Diverse RNA viral effectors converge on facilitation of AGO4 degradation to promote infection.
Kaili Xie, Zhongtian Xu, Qingling Qi, Yanjun Li, Xiaodi Hu, Wenkai Yan, Hehong Zhang, Lulu Li, Jianping Chen, Zongtao Sun
Abstract
Open AccessARGONAUTE4 (AGO4)-mediated RNA-directed DNA methylation (RdDM) defends against DNA viruses by methylating their genomes. However, there is limited information available regarding RNA viruses.

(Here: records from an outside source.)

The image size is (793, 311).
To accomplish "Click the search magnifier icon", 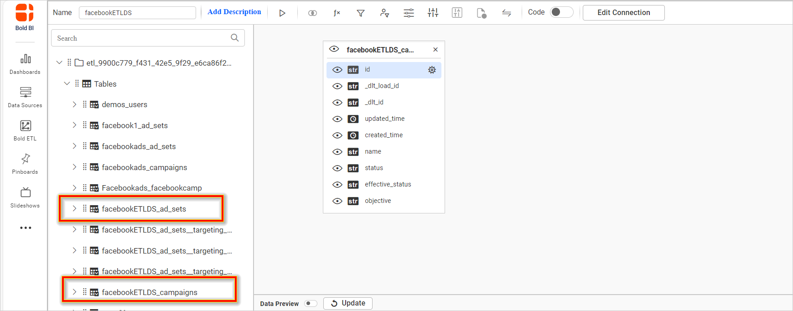I will pyautogui.click(x=234, y=38).
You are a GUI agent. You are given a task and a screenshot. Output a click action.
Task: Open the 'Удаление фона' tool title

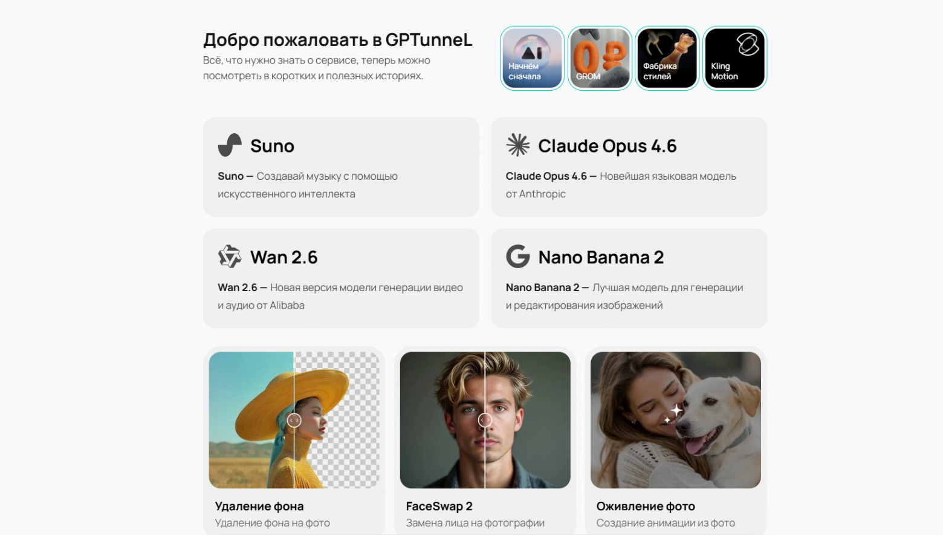tap(259, 506)
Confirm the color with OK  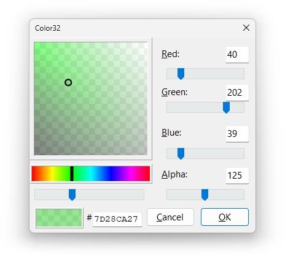225,217
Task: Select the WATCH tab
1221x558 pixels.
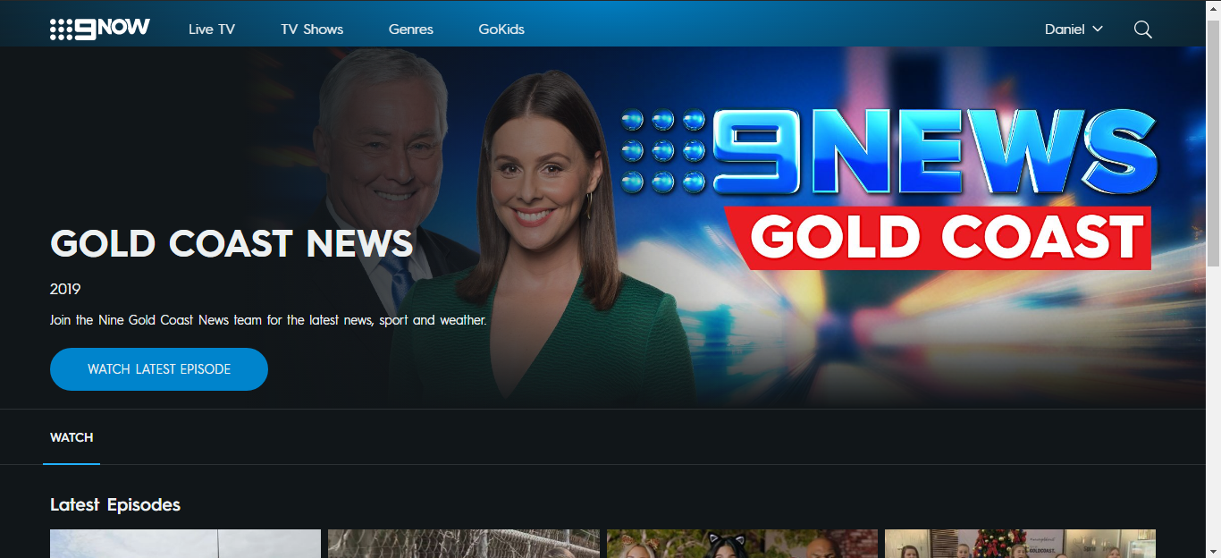Action: pyautogui.click(x=72, y=437)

Here, we show that OsAGO4 has antiviral immunity against two different types of RNA viruses, rice stripe virus (RSV, Tenuivirus) and Southern rice black streaked dwarf virus (SRBSDV, Fijivirus). To facilitate infection, the evolutionarily distinct viral effectors RSV P2 and SRBSDV SP8 both targeted OsAGO4 for degradation. These unrelated viral proteins both recruited the F-box protein OsFBX68 to promote their association with OsAGO4, resulting in enhanced OsAGO4 degradation. In summary, our findings elucidated OsAGO4-mediated antiviral defense and reveal new mechanisms by which diverse RNA viral effectors exploit OsAGO4 to promote infection using a common counter-defense strategy.